• Travail à faire:
(1) Recopiez l'article sur les ventes de Charlie Hebdo entre "Publié il y" et "Manzinali / Objectif Gard)", ces deux passages compris.
(2) Prolongez l'article sur les ventes de Charlie Hebdo à partir de sa dernière phrase.

• Extrait:
Publié il y a 9 ans - Mise à jour le 16.01.2015 - baptiste-manzinali - 3 min  - vu 182 fois

CHARLIE HEBDO Solidarité ou curiosité malsaine ?

Rupture de stock dans les kiosques et buralistes nîmois du dernier Charlie Hebdo. (Photo Baptiste Manzinali / Objectif Gard)

Depuis trois jours, les kiosques et bureaux de presse sont littéralement assiégés par les clients venus s'arracher le dernier numéro de Charlie Hebdo. Les revendeurs constatent des actes d'incivilités surprenants.

Tous les matins, quelques minutes suffisent pour écouler les stocks, et créer de la frustration chez les retardataires. Aux alentours de 8h30 ce matin du côté du bureaux de presse Lekhedive rue du Général Perrier, une affiche annonce déjà la couleur. Plus de Charlie Hebdo. Ici, seulement cinq exemplaires sont vendus chaque jours, ce qui est nettement insuffisant aux vues des attentes du public. Rien de surprenant pour Mme Vidier, gérante du magasin : "Cinq, c'est très peu, mais il faut les comprendre (ndlr - les éditeurs du journal), ils n'avaient pas une logistique adéquate, cela prend du temps à mettre en place".

• Données à examiner:

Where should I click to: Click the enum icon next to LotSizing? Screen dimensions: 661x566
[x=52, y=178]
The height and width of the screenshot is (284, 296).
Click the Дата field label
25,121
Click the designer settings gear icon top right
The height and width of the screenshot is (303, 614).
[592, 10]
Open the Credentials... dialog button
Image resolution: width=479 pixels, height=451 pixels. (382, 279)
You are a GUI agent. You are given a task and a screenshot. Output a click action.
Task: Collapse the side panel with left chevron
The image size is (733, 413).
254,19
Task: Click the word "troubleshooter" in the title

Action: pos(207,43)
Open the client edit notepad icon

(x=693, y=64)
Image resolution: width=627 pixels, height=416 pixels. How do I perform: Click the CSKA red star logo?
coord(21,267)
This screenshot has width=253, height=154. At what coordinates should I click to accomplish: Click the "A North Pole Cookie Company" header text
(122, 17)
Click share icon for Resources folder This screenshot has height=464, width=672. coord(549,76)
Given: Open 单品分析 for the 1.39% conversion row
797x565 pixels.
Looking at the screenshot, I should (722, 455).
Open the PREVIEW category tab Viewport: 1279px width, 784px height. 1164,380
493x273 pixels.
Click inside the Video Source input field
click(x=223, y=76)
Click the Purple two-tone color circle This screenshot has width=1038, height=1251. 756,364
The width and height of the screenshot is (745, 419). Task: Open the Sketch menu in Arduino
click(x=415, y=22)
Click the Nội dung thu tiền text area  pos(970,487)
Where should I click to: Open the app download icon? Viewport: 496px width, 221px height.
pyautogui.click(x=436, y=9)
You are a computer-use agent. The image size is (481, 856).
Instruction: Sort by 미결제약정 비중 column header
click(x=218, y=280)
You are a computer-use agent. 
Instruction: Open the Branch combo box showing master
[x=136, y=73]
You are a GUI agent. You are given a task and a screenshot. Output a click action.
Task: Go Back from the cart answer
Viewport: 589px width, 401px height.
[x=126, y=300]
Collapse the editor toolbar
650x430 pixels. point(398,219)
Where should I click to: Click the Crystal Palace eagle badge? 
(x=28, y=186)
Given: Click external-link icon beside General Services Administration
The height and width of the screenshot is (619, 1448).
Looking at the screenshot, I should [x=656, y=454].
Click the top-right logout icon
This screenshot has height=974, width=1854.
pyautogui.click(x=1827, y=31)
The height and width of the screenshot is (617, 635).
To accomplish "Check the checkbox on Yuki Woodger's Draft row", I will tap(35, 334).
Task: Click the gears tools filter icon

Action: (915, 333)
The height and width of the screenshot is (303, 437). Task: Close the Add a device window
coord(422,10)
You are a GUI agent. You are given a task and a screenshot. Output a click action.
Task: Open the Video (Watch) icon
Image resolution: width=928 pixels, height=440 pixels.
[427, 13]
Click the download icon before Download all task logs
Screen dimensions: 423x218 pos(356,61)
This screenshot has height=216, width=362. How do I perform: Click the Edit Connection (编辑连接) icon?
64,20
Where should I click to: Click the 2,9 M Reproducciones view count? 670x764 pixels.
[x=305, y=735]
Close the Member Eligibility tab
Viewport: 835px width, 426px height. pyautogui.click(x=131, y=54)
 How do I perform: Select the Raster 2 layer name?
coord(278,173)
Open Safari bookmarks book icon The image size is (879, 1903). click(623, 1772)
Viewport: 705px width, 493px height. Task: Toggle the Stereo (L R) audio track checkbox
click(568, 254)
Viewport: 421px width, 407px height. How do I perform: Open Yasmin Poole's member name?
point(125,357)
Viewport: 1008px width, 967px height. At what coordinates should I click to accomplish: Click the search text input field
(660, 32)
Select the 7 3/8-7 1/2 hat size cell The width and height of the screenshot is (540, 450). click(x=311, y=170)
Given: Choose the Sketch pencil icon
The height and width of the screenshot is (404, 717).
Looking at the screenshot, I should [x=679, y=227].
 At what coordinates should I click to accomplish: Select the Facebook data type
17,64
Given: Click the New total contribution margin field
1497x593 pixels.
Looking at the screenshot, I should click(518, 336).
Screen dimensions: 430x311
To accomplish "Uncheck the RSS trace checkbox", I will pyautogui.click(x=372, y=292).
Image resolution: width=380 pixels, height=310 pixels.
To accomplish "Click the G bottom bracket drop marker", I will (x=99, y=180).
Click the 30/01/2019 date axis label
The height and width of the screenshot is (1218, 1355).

• Exercices corrigés:
(1)
Publié il y a 9 ans - Mise à jour le 16.01.2015 - baptiste-manzinali - 3 min  - vu 182 fois

CHARLIE HEBDO Solidarité ou curiosité malsaine ?

Rupture de stock dans les kiosques et buralistes nîmois du dernier Charlie Hebdo. (Photo Baptiste Manzinali / Objectif Gard)

(2)
De son propre aveu, jamais elle n'avait connu un tel engouement pour la sortie d'un journal. Si cela représente un réel gain financier pour ces professionnels, aucun ne souhaite revivre cette expérience. "J'espère que cela n'arrivera plus, surtout dans ces circonstances. Les gens veulent tout, tout de suite." ajoute Mme Vidier. Un client du magasin nous relate qu'un autre gérant de kiosque, en arrivant, a préféré ne pas ouvrir ses grilles aux vues du nombre de clients trop impatients qui attendaient devant. Mais ce ras-le-bol ne peut pas s'expliquer seulement par l'impatience et la précipitation dont fait preuve cette clientèle. D'après l'ensemble des revendeurs interrogés, les frustrations ressenties par ces clients insatisfaits provoqueraient des actes d'incivilité et d'agressivité surprenants.

"On s'est fait cracher dessus, insulter. Vous parlez d'une solidarité..."

Rupture de stock dans les kiosques et buralistes nîmois du dernier Charlie Hebdo. (Photo Baptiste Manzinali / Objectif Gard)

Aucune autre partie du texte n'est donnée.